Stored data
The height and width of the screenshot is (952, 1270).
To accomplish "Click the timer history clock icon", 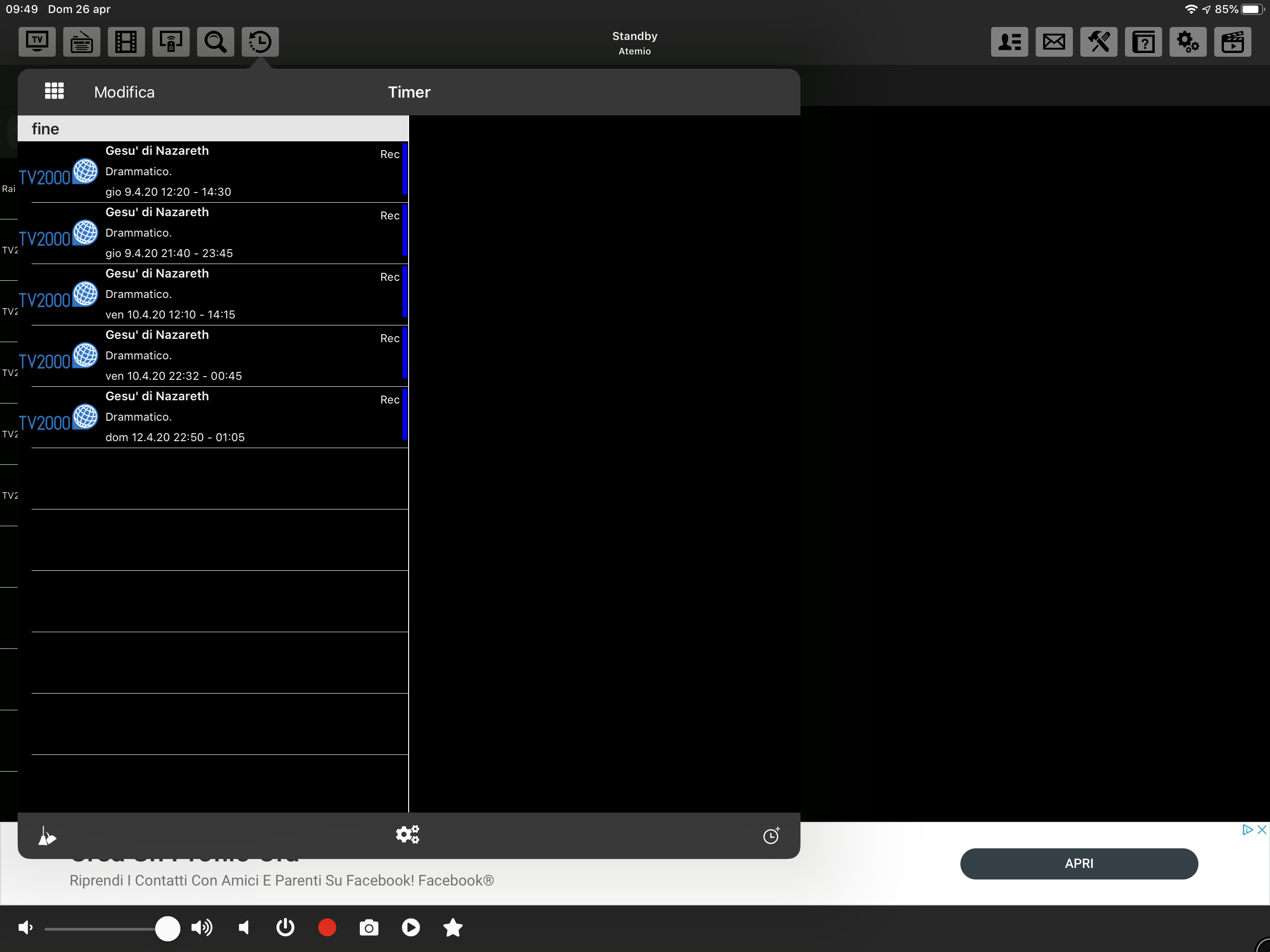I will 260,41.
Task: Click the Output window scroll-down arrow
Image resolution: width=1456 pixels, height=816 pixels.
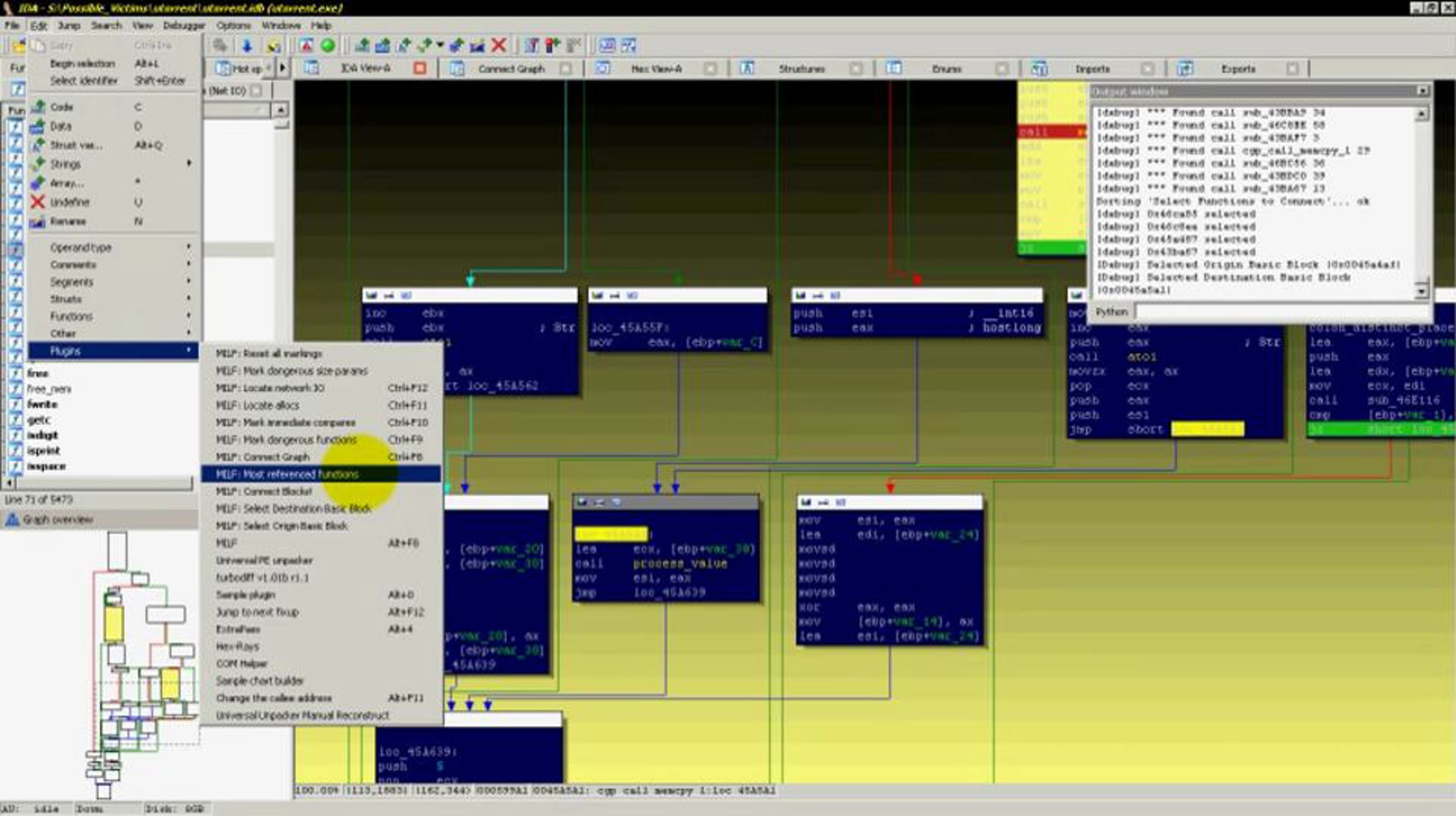Action: 1421,292
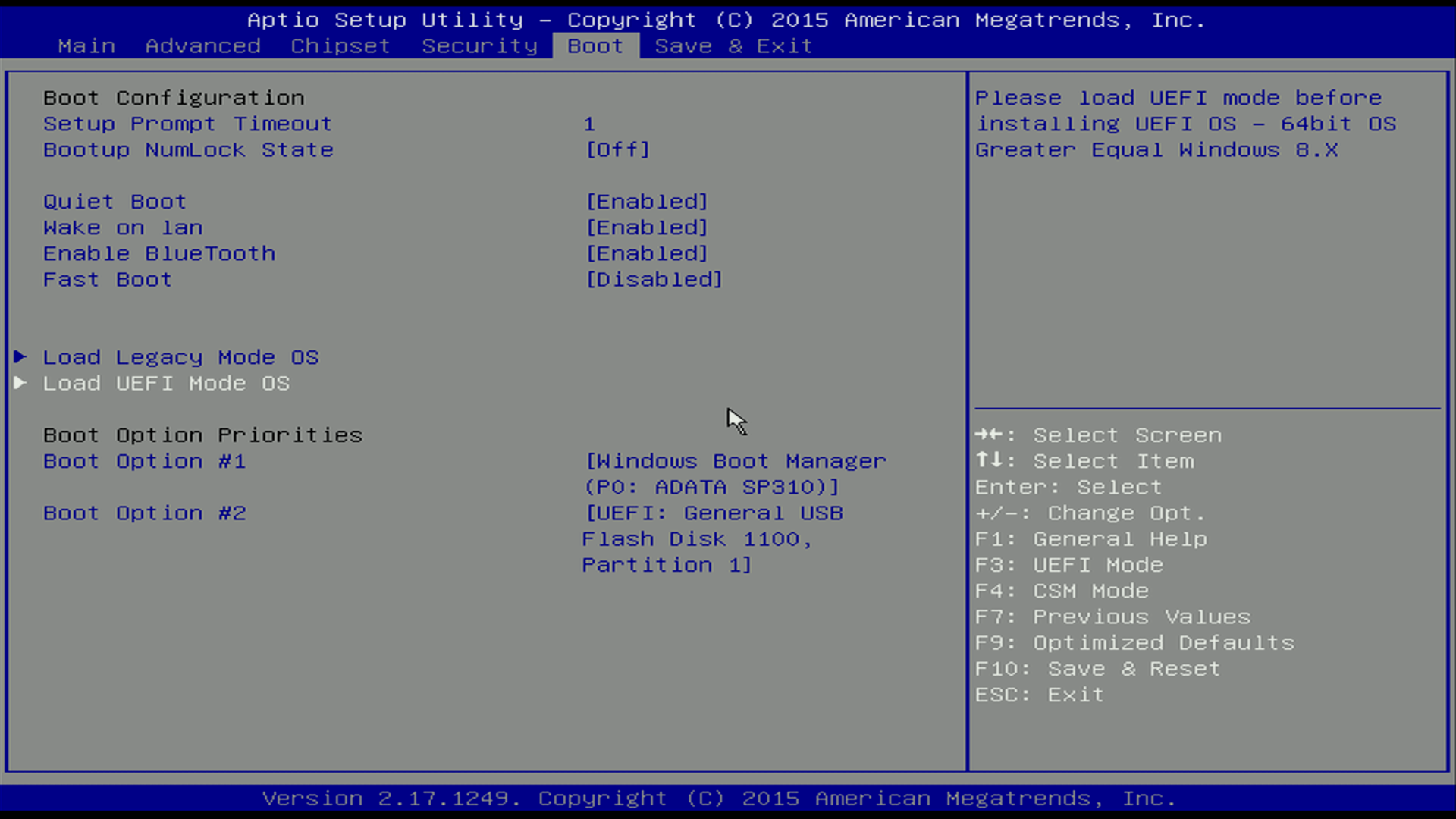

WORK ORDER =
Beginning with the line containing "Image resolution: width=1456" and ending with the last line of the data above, repeat each line exactly. Include no pictures and no other lines.

RESPONSE BELOW =
Image resolution: width=1456 pixels, height=816 pixels.
Action: 1421,292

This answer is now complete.